If the internal appeal is denied:

  • External review — File within 45 days of Anthem's final denial through DFS at dfs.ny.gov or call (800) 342-3736. An IRO physician specialist in the relevant field reviews your case. Decision is binding on Anthem. Free — no attorney required.
  • Peer-to-peer review — Your doctor speaks directly with Anthem's medical director about the clinical details before or during the appeal.
  • DFS complaint — File a complaint with DFS if Anthem missed deadlines, provided inadequate denial explanations, or failed to comply with external review decisions.
  • Legal action — For high-value claims, consult an insurance attorney about ERISA or New York bad-faith options.

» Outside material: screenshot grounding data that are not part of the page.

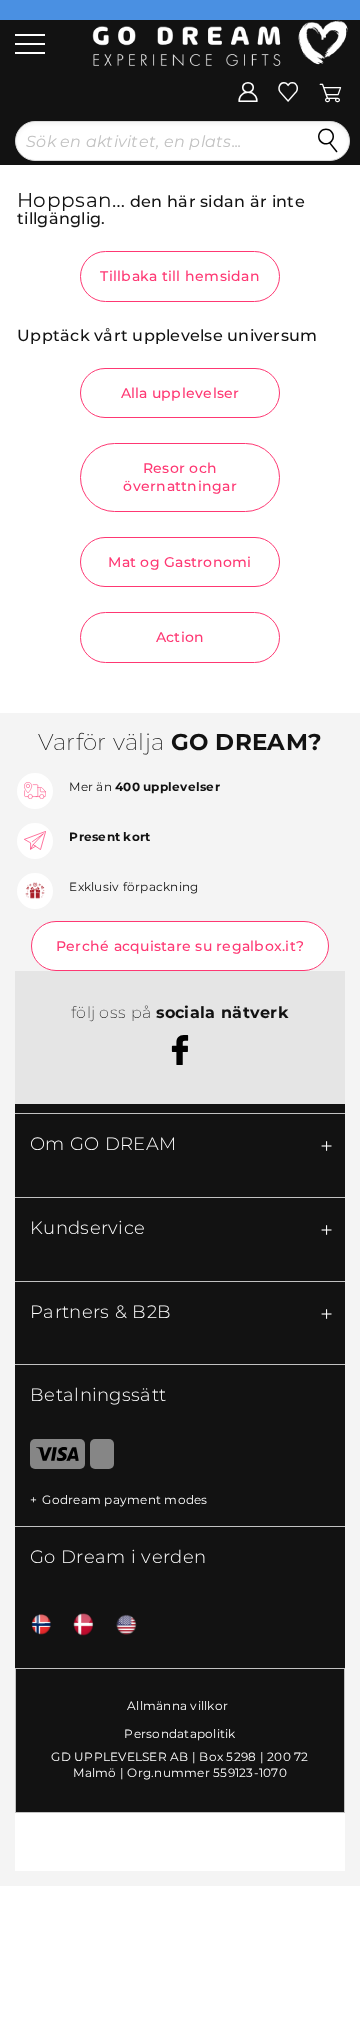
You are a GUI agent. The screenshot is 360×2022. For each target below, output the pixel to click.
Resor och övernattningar (180, 477)
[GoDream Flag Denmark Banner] (76, 1625)
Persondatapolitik (179, 1733)
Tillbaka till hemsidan (180, 276)
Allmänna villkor (177, 1705)
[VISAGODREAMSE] (50, 1458)
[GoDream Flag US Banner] (119, 1625)
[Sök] (328, 141)
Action (180, 637)
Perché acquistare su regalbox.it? (180, 946)
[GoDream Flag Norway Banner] (34, 1625)
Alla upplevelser (180, 393)
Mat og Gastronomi (179, 562)
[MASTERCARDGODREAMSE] (102, 1458)
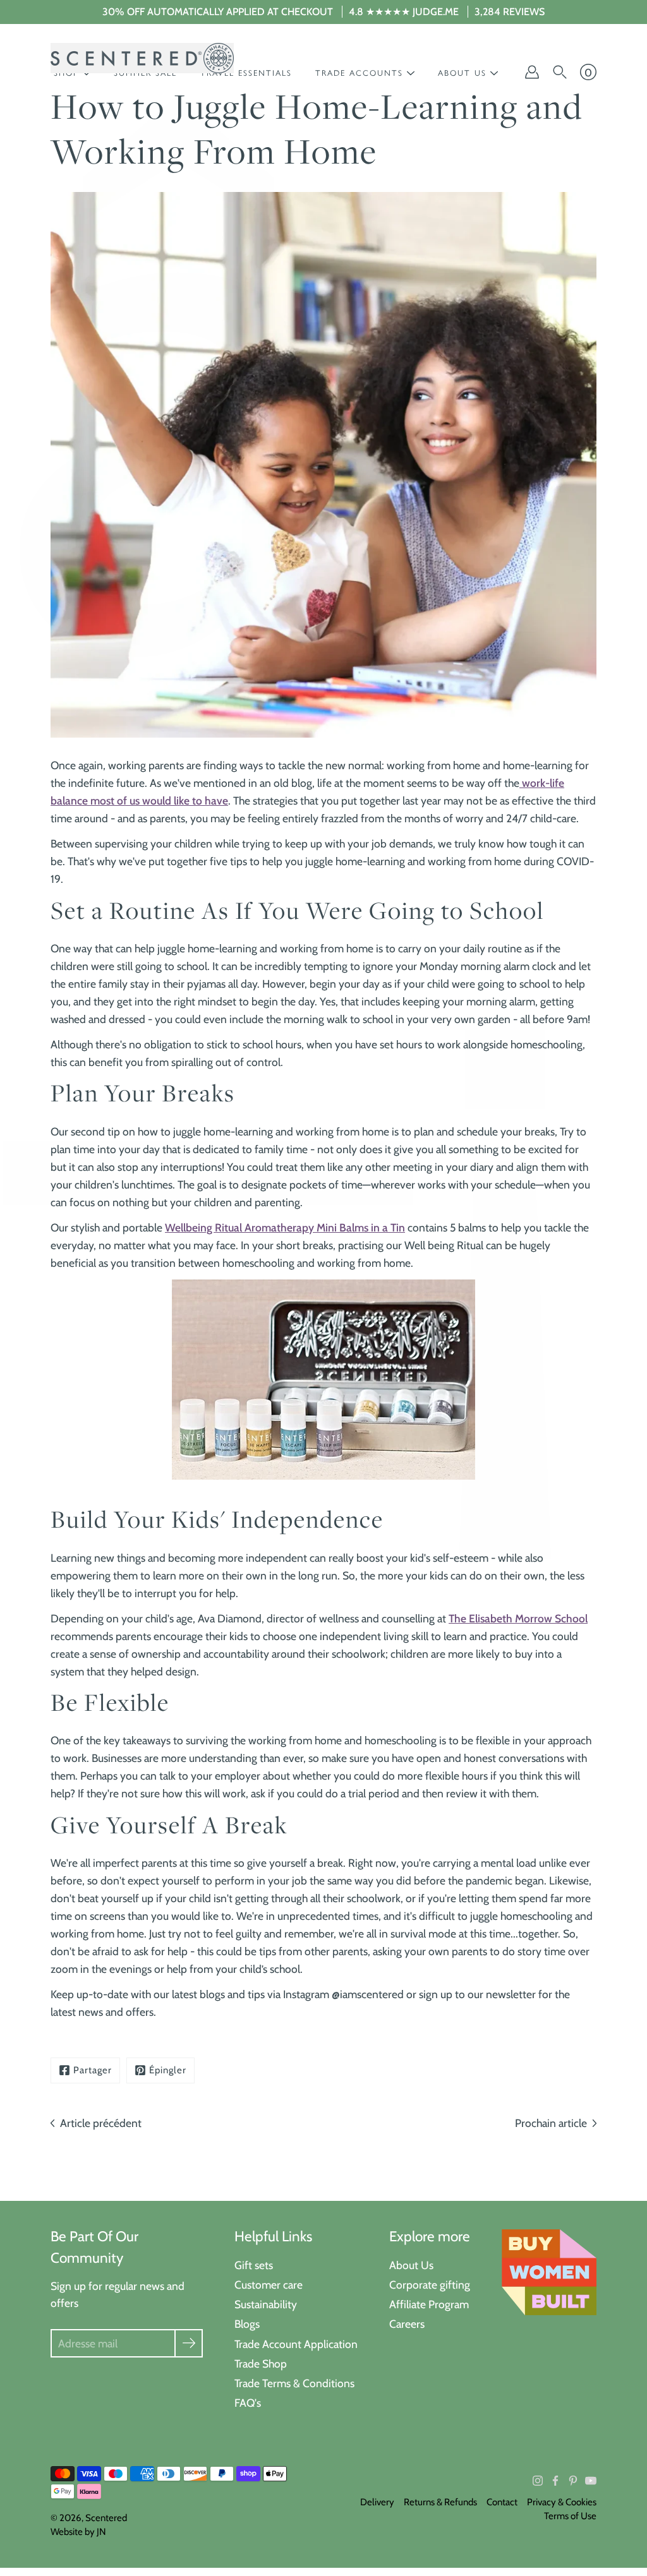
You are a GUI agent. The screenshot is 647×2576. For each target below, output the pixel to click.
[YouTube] (590, 2481)
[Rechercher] (560, 72)
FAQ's (247, 2402)
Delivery (377, 2502)
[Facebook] (555, 2481)
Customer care (268, 2284)
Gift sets (253, 2265)
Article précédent (101, 2123)
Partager (92, 2070)
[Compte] (532, 72)
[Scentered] (142, 58)
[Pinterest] (573, 2481)
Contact (502, 2502)
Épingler (167, 2070)
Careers (407, 2323)
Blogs (247, 2323)
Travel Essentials (246, 73)
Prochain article (551, 2123)
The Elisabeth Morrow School (518, 1618)
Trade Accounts (359, 73)
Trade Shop (260, 2363)
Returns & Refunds (440, 2502)
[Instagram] (537, 2481)
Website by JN (78, 2531)
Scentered (106, 2518)
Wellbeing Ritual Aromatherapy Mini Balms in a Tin (285, 1227)
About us (462, 73)
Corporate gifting (429, 2284)
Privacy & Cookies (561, 2502)
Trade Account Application (296, 2344)
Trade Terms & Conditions (294, 2383)
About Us (411, 2265)
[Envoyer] (188, 2343)
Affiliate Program (429, 2304)
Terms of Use (570, 2516)
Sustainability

Challenging Anthem's Medical Necessity in New York

New York's external review process requires the IRO to assign a board-certified specialist in the same or related clinical field as the denied treatment. This specialist physician reviews Anthem's Clinical Policy Bulletin criteria alongside the clinical evidence and peer-reviewed literature. Your appeal should anticipate this review: obtain Anthem's bulletin, address each criterion with clinical evidence, and cite guidelines from the relevant specialty society. For mental health denials, specifically invoke DFS's parity enforcement authority — DFS conducts regular parity audits and has a strong record of taking action against insurers that apply stricter criteria to behavioral health.